An exception is thrown; the exact form of the response depends on Windows system options.

The current directory exists, but file_size() works on regular files, not directories, so again, an exception is thrown.

We'll deal with those situations in tut2.cpp.

Using status queries to determine file existence and type - (tut2.cpp)

Boost.Filesystem includes status query functions such as exists, is_directory, and is_regular_file. These return bool's, and will return true if the condition described by their name is met.

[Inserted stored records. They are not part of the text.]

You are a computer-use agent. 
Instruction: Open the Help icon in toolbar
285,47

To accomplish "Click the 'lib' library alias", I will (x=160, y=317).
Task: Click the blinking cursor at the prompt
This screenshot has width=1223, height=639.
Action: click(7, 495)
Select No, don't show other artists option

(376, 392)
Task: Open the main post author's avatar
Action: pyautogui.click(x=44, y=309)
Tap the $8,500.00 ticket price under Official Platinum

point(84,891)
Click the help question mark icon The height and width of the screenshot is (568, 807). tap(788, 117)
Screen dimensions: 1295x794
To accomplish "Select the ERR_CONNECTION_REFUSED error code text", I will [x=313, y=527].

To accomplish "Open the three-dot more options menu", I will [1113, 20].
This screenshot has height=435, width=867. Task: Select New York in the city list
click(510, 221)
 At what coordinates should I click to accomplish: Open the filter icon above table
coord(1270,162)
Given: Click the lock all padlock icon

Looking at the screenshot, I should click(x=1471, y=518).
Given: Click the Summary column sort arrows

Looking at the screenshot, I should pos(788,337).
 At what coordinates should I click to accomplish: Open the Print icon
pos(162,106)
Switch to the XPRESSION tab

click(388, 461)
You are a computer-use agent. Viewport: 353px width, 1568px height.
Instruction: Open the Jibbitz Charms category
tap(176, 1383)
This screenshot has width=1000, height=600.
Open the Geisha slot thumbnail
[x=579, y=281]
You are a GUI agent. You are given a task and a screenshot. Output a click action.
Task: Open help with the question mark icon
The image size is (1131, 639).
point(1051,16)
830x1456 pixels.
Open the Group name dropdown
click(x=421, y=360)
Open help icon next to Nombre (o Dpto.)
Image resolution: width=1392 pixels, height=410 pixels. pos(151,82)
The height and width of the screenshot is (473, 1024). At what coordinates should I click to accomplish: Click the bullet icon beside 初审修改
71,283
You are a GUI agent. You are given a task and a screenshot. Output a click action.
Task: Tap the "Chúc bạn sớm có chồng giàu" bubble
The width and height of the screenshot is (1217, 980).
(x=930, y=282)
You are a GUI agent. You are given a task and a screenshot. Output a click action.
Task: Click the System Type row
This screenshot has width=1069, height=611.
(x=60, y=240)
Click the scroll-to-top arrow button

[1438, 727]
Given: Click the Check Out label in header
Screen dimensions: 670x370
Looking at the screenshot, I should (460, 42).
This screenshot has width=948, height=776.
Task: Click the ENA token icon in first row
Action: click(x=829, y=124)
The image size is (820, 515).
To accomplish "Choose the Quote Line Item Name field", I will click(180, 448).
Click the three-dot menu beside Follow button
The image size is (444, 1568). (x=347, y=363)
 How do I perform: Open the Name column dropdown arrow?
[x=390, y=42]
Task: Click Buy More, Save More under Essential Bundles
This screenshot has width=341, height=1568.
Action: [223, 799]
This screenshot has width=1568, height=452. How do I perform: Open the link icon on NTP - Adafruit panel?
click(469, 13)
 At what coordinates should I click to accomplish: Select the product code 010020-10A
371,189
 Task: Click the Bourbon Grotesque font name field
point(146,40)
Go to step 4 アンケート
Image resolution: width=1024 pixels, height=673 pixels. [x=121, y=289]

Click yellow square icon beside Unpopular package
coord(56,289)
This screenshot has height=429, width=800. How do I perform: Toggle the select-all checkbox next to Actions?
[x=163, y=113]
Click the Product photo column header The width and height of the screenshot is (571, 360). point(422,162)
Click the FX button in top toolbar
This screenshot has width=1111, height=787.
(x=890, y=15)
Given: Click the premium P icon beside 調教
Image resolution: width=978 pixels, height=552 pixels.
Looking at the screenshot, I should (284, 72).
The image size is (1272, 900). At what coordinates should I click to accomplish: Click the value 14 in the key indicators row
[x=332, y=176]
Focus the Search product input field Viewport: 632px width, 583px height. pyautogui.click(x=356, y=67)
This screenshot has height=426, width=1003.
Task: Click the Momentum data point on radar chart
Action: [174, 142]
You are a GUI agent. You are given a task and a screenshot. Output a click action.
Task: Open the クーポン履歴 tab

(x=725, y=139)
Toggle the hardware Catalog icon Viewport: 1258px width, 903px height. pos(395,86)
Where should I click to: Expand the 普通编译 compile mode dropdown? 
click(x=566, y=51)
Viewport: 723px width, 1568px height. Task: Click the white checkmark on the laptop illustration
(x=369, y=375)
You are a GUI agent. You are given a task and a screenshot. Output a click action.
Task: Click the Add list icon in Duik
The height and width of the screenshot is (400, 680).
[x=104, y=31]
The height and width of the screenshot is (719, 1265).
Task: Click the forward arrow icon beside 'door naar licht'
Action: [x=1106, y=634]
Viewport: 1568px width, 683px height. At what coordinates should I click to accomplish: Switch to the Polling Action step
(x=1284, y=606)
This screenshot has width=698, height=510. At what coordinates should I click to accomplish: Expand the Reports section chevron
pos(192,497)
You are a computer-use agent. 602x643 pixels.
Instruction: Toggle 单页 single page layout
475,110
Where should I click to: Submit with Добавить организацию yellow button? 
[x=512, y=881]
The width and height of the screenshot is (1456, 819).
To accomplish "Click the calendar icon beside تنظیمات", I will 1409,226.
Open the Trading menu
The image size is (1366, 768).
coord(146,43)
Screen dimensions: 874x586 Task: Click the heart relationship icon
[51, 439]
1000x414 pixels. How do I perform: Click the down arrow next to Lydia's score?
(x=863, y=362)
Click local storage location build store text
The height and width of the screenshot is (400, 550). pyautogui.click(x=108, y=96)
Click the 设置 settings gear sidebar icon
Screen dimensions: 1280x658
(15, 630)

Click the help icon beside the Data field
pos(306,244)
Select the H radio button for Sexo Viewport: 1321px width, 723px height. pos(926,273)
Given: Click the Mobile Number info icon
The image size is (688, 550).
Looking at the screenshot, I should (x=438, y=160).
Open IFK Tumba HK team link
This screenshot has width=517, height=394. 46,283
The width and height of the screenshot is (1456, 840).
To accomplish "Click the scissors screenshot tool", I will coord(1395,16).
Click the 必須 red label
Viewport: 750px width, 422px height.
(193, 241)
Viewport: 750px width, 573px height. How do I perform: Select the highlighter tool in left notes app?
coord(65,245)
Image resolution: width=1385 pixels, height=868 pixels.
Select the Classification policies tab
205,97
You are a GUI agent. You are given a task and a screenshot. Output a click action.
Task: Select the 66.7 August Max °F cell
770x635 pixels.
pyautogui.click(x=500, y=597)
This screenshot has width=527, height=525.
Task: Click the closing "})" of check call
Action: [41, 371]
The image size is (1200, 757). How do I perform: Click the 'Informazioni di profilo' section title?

Otherwise they return false, including when any element of the path argument can't be found.

tut2.cpp uses several of the status query functions to cope with non-existent files and with different kinds of files:

tut2.cpp

int main(int argc, char* argv[])
{
  path p (argv[1]);   // p reads clearer than argv[1] in the following code

  if (exists(p))    // does p actually exist?
  {
    if (is_regular_file(p))        // is p a regular file?   
      cout << p << " size is " << file_size(p) << '\n';

    else if (is_directory(p))      // is p a directory?
      cout << p << "is a directory\n";

    else
      cout << p << "exists, but is neither a regular file nor a directory\n";
  }
  else
    cout << p << "does not exist\n";

  return 0;
}

Give it a try:

Ubuntu Linux	Microsoft Windows
$ ./tut2 tut2.cpp tut2 size is cpp 1037 $ ./tut2 foo foo does not exist $ ./tut2 . . is a directory	>tut2 tut2.cpp tut2.cpp size is 1079 >tut2 foo foo does not exist >tut2 . . is a directory

Although tut2 works OK in these tests, the output is less than satisfactory for a directory. We'd typically like to see a list of the directory's contents. In tut3.cpp we will see how to iterate over directories.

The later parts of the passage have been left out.